Extracted text =>
As a raw material for first metal substrate 42, it is possible to use, for example, gold, silver, copper, aluminum, nickel, iron, tin, or an alloy of these metals. Among these metals, the raw material for first metal substrate 42 is preferably aluminum or copper. This is because aluminum or copper is excellent from viewpoints of flexibility and thermal and electric conductivity. The raw material for first metal substrate 42 is further preferably aluminum. This is because aluminum has an advantage of, for example, being less likely to promote corrosion by metal passivation. As the metal substrate formed of aluminum, it is possible to use a hard aluminum substrate formed of hard aluminum or a soft aluminum substrate formed of soft aluminum. The hard aluminum substrate is formed of aluminum foil obtained by subjecting aluminum to rolling. The soft aluminum substrate is formed of aluminum foil obtained by subjecting aluminum to rolling and annealing. As the metal substrate formed of copper, it is possible to use, for example, a substrate formed of electrolytic copper or a substrate formed of rolled copper. First metal substrate 42 has a thickness of preferably less than or equal to 200 μm, more preferably less than or equal to 100 μm.

In the present exemplary embodiment, first electrically conductive adhesive layer 40 has a structure including, as shown in FIG. 6A, first adhesion layer 41, first metal substrate 42, and second adhesion layer 43 stacked in this order. The present disclosure, however, is not limited to this structure. As an exemplary alternative, first electrically conductive adhesive layer 40 may be a single layer formed of an electrically conductive resin. In the present exemplary embodiment, second adhesion layer 43 has the same composition as first adhesion layer 41. The present disclosure, however, is not limited to this configuration, and the second adhesion layer may have a different composition from the composition of first adhesion layer 41 as long as the second adhesion layer has electric conductivity and adhesion.

(Graphite Layer 50)

Graphite composite film 1 includes graphite layer 50. This configuration enables graphite composite film 1 to both efficiently conduct and dissipate heat of an object should be attached the graphite composite film 1 and improve the electromagnetic wave shielding properties.

Data extract =>
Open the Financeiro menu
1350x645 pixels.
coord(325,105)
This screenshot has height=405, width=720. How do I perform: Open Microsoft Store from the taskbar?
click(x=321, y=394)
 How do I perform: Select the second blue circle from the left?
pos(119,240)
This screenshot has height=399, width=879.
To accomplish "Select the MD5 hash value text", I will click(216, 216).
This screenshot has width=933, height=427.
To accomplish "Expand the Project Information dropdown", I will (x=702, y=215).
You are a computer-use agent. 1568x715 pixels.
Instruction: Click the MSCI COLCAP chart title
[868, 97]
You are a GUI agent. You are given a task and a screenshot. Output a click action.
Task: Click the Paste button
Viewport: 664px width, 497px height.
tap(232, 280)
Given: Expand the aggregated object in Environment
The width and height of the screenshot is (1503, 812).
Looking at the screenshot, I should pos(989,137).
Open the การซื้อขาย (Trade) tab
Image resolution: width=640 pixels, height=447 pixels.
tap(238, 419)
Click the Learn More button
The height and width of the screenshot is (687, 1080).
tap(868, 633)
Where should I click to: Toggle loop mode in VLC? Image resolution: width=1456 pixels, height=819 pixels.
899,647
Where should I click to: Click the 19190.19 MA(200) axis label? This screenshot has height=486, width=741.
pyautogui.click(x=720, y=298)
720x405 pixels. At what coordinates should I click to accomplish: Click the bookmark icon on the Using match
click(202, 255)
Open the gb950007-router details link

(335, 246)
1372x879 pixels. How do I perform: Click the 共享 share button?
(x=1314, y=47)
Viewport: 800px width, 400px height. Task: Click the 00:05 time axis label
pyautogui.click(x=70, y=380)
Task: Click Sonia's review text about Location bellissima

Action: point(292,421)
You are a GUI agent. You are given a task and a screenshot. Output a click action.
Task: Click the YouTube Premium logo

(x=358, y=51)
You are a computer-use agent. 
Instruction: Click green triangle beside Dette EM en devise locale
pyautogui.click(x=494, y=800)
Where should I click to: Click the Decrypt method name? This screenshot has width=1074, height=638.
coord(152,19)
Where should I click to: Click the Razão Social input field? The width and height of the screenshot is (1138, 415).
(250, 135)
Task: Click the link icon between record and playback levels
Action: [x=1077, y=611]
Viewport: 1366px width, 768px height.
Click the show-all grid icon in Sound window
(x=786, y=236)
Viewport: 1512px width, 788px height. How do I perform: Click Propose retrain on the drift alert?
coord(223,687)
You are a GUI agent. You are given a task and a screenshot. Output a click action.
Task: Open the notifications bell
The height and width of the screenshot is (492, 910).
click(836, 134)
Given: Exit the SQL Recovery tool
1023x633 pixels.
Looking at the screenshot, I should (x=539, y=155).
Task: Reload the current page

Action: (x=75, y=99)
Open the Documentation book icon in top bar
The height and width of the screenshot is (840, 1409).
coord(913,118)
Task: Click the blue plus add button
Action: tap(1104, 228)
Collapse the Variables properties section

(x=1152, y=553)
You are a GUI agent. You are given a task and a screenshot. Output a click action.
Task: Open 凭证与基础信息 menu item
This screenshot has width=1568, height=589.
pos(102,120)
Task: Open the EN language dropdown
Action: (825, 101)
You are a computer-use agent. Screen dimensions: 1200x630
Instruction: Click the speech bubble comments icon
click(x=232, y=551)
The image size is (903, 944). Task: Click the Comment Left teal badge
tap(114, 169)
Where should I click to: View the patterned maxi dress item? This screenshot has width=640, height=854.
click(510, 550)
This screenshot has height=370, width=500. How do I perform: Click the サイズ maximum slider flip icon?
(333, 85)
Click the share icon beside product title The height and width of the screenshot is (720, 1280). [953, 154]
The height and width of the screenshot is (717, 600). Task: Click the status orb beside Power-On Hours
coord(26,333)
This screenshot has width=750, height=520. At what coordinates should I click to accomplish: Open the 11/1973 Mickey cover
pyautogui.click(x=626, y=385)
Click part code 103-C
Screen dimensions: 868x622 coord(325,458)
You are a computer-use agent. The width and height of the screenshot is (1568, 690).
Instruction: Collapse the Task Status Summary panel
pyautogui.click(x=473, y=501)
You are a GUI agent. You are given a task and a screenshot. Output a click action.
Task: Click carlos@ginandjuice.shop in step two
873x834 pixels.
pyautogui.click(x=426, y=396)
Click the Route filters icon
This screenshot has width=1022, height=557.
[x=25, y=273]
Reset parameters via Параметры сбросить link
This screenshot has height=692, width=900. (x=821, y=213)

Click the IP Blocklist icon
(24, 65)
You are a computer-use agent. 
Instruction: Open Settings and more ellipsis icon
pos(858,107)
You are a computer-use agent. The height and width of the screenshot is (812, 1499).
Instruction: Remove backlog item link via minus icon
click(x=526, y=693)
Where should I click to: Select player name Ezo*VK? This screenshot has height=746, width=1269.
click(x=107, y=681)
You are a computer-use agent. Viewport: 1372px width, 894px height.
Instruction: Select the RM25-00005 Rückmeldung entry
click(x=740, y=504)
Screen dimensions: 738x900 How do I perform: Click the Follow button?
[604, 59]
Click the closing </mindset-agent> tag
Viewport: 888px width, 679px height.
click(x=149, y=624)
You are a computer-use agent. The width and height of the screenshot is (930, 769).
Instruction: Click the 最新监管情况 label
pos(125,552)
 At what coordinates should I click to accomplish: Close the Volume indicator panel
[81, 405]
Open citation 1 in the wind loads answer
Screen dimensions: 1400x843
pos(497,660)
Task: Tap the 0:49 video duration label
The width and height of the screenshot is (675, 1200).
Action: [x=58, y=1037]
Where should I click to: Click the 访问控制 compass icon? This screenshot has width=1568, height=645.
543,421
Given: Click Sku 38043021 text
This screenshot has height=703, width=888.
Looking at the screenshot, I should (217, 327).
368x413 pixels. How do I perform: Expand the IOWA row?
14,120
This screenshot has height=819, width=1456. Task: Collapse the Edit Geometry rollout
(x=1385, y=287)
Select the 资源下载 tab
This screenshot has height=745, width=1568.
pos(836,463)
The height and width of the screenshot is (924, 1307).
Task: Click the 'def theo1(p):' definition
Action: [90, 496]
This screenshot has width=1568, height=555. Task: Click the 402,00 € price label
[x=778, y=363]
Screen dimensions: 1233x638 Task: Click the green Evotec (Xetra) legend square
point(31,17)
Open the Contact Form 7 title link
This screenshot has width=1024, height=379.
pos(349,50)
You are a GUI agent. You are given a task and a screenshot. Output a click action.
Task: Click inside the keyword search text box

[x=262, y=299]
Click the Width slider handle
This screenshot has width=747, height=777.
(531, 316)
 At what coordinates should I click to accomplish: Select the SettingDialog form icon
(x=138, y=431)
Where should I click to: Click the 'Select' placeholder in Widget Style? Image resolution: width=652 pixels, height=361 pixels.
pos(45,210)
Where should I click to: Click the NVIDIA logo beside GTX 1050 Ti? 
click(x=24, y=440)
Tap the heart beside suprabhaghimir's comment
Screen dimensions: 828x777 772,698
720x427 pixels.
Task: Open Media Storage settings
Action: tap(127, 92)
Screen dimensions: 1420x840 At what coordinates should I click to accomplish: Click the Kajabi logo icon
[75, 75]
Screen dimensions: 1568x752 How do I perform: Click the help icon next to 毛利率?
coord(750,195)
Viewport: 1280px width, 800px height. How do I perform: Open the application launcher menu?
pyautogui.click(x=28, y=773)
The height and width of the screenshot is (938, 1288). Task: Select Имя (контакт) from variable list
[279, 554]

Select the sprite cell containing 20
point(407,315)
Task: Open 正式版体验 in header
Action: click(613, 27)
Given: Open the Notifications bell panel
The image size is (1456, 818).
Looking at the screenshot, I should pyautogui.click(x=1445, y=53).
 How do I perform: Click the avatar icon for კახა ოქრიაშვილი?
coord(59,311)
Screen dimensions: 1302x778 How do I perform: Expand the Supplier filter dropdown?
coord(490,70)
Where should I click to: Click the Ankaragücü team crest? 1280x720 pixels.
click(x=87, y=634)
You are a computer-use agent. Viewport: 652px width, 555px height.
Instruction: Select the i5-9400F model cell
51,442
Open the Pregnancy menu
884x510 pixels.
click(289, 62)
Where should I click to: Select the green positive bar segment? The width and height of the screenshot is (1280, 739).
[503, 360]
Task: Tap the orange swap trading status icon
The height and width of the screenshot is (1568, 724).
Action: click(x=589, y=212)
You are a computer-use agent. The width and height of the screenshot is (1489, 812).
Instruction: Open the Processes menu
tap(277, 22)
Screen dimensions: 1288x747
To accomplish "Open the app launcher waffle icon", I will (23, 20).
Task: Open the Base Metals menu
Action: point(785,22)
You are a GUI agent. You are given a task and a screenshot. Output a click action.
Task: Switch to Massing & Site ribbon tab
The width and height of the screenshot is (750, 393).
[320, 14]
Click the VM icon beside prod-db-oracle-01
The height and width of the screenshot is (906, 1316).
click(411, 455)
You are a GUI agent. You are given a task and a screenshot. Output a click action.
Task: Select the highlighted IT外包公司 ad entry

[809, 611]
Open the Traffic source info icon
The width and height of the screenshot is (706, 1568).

Written problem =>
In the passage on the graphite composite film, how is the aluminum foil for a soft aluminum substrate obtained?

Written answer =>
It is obtained by subjecting aluminum to rolling and annealing.